A few years ago, Wine Folly published a very nice subway-style infographic that characterizes aspects of wine reviews into twelve categories: body, yeast, style, tannin, acidity, alcohol, spice, fruit, flower, herb, oak, and inorganic. I was curious to know whether unsupervised machine learning could learn to create clusters of semantically similar terms. For instance, could it learn that plum and cherry or tight and flabby are terms used in similar linguistic contexts?
I used a standard deep learning technique (word2vec) to learn how wine descriptors were used in these reviews and a popular dimensional reduction and visualization technique (t-SNE) to illustrate the semantic association among those terms. Machine learning did indeed learn to make sensible clusters and associations, although nowhere near the idealized structure and clarity of wine folly’s scheme.
The data set: I took more than 157,000 wine reviews from Wine Spectator, Wine Enthusiast Magazine, and a US online wine merchant and prepared them for natural language processing. Reviews were switched to lower case and punctuation and english stopwords were removed. I then used a WordNet Lemmatizer to introduce some standardization. (Lemmatizers convert words to a single canonical version; for instance, plurals are converted to their singular version, bottles → bottle.) However, I deliberately did not use a stemmer, which is a more common operator, as I wanted the output terms to be readable. (Stemmers are more aggressive than lemmatizers and remove word endings to leave a stem. While some stemmed words are still english words, many are not, such as delicious → delici.)
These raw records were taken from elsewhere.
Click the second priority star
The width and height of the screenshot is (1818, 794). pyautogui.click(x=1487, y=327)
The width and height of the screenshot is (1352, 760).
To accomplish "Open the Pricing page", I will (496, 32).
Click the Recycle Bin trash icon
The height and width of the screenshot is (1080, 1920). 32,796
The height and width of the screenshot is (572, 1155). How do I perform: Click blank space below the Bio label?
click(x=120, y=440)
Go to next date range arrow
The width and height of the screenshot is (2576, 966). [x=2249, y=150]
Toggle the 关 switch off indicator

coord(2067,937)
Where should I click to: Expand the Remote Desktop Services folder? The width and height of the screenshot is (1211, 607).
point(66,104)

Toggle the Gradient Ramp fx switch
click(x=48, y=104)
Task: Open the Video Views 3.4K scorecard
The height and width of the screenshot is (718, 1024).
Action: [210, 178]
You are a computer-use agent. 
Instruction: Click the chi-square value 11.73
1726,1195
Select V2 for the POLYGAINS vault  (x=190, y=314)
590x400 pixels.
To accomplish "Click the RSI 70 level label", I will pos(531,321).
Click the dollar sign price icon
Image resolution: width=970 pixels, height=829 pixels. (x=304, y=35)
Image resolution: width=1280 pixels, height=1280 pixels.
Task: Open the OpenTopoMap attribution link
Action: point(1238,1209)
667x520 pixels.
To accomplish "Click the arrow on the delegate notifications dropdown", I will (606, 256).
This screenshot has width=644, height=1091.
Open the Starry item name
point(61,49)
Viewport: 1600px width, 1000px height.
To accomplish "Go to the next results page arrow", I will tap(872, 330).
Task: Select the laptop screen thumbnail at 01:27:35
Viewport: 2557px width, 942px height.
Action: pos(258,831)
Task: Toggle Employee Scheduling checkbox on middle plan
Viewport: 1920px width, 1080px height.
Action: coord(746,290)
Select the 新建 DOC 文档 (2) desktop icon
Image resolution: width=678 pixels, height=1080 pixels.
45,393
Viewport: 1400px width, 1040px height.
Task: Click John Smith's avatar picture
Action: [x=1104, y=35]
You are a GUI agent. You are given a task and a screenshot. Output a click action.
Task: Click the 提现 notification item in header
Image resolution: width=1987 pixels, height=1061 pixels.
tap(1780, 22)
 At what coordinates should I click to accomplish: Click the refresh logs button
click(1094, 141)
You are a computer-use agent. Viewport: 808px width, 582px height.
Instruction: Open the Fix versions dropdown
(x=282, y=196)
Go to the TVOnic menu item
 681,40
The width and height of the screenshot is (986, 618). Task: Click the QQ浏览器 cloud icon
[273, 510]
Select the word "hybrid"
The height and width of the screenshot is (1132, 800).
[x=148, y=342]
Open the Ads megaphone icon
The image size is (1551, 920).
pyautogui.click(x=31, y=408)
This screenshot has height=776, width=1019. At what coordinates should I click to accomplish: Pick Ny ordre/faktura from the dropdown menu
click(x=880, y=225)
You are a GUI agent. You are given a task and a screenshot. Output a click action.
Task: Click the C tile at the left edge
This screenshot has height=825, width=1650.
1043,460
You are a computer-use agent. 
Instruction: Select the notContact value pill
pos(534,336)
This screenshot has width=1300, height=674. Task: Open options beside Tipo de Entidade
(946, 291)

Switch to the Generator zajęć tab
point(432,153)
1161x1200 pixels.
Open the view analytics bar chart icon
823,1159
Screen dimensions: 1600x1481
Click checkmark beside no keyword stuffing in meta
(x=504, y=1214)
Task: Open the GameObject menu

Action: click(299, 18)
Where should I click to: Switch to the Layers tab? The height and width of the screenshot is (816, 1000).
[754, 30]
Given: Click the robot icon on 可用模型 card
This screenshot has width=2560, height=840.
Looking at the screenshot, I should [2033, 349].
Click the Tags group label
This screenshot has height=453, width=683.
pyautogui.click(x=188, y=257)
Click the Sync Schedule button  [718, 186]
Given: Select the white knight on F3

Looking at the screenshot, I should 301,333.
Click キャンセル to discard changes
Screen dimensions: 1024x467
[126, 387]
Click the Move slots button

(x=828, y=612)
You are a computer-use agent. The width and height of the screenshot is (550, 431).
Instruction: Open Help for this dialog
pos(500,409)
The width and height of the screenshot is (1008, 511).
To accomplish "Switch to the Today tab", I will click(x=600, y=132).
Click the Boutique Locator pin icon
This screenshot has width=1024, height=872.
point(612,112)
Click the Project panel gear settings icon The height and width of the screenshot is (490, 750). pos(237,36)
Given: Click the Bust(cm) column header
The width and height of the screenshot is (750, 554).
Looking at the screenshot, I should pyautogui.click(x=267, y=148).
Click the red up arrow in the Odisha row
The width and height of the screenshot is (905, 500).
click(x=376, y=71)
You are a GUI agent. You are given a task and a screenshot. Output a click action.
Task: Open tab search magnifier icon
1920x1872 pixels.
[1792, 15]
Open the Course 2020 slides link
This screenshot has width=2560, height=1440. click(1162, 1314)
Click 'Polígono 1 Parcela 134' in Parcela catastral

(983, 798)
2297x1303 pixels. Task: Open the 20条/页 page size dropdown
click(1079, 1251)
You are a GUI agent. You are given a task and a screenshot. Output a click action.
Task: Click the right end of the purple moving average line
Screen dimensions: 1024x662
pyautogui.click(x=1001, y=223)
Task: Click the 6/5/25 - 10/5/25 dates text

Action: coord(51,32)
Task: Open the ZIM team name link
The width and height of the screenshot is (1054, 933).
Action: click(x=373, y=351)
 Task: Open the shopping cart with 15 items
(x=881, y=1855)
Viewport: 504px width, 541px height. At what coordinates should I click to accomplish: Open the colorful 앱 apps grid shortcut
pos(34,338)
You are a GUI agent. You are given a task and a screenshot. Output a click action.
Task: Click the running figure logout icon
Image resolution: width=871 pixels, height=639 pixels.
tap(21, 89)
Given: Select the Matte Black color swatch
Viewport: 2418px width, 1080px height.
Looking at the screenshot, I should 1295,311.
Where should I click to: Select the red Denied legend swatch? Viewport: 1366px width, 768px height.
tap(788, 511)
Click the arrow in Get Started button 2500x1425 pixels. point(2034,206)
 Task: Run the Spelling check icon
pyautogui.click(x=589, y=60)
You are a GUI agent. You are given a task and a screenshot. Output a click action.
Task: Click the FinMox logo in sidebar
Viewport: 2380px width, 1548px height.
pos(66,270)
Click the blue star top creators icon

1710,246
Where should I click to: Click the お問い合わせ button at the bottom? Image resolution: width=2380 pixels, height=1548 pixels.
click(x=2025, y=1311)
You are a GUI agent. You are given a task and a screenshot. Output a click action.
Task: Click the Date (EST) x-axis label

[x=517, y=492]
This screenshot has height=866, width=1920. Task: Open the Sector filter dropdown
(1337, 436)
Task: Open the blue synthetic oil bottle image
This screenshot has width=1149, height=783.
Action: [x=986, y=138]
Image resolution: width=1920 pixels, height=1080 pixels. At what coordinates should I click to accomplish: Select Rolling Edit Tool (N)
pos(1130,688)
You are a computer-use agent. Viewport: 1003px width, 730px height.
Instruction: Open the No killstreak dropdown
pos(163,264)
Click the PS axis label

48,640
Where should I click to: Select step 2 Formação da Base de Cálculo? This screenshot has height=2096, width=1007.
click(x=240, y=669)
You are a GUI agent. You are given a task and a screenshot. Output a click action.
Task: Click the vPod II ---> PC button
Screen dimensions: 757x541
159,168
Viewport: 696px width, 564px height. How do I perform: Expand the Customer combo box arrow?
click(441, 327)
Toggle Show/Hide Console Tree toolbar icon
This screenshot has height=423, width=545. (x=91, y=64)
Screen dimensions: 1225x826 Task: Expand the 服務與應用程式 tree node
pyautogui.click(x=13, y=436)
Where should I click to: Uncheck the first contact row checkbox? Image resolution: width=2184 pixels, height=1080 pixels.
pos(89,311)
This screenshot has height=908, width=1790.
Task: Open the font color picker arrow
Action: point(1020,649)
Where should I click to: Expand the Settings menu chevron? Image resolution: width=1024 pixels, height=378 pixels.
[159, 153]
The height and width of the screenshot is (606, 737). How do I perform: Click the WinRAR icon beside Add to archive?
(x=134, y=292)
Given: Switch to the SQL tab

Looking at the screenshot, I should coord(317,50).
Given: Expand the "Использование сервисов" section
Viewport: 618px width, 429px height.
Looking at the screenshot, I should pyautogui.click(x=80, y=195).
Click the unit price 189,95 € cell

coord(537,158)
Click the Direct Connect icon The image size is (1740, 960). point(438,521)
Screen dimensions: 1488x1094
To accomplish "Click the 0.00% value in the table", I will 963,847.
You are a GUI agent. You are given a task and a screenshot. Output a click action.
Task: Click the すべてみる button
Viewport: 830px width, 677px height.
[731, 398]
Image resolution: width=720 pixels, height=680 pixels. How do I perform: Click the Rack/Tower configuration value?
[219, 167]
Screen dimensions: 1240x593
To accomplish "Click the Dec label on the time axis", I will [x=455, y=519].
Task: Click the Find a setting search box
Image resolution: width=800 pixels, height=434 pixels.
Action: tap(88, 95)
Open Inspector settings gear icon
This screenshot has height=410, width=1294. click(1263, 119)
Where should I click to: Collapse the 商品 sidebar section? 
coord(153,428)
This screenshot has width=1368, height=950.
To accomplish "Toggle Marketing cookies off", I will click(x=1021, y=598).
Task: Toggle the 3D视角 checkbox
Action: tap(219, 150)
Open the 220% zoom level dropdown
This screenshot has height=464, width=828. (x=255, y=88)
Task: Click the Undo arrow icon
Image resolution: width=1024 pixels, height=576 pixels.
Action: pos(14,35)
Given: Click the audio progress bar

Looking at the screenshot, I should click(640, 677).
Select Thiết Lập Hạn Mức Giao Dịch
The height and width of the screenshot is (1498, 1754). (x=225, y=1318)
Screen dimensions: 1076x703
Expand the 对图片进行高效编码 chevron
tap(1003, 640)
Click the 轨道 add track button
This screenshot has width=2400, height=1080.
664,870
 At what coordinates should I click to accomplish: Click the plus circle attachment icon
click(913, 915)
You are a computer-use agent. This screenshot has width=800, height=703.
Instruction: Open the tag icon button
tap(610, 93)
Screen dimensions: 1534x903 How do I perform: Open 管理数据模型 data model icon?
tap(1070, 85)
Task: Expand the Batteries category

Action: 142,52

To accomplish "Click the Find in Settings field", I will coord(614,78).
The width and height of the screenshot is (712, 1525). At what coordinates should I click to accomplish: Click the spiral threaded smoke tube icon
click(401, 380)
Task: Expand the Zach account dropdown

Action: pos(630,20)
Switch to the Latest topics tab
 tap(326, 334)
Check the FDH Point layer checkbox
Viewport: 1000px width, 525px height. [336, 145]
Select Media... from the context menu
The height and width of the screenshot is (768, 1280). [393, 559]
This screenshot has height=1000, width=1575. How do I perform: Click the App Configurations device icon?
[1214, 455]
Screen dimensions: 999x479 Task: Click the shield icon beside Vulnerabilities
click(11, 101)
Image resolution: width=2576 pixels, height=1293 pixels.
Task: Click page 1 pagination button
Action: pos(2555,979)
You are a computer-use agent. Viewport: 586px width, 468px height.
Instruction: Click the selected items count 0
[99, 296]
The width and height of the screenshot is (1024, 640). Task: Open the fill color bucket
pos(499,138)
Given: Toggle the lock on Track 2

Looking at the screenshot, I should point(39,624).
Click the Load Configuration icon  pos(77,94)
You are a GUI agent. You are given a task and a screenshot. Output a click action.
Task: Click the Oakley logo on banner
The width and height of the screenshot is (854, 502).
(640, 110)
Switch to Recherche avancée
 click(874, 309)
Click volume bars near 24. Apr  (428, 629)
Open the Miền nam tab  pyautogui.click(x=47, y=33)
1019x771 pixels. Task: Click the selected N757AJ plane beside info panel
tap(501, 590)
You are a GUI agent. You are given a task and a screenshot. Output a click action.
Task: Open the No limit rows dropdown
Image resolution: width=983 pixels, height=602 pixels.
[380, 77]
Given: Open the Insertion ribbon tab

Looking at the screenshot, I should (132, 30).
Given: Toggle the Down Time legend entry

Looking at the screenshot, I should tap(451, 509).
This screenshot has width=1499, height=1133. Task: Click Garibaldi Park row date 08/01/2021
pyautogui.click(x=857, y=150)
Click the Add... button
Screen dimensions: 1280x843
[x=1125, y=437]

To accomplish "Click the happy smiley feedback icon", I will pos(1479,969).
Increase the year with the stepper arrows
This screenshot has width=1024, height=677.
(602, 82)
As the final step of processing, these 150k reviews were concatenated into a single list of ~8 million words such as
With stopwords and punctuation removed, this stream is no longer english but instead is a concentration of terms in which the associations among the key terms is maintained.
The model: I used word2vec to learn the embeddings. This is a high dimensional representation of words or symbols so that terms that are used similarly―e.g. “tangerine” and “grapefruit” which are both citrus descriptors―are close to each other in that space. In other words, it learns the context of words. I then used a dimensional reduction technique called t-SNE to project those embeddings into two dimensions.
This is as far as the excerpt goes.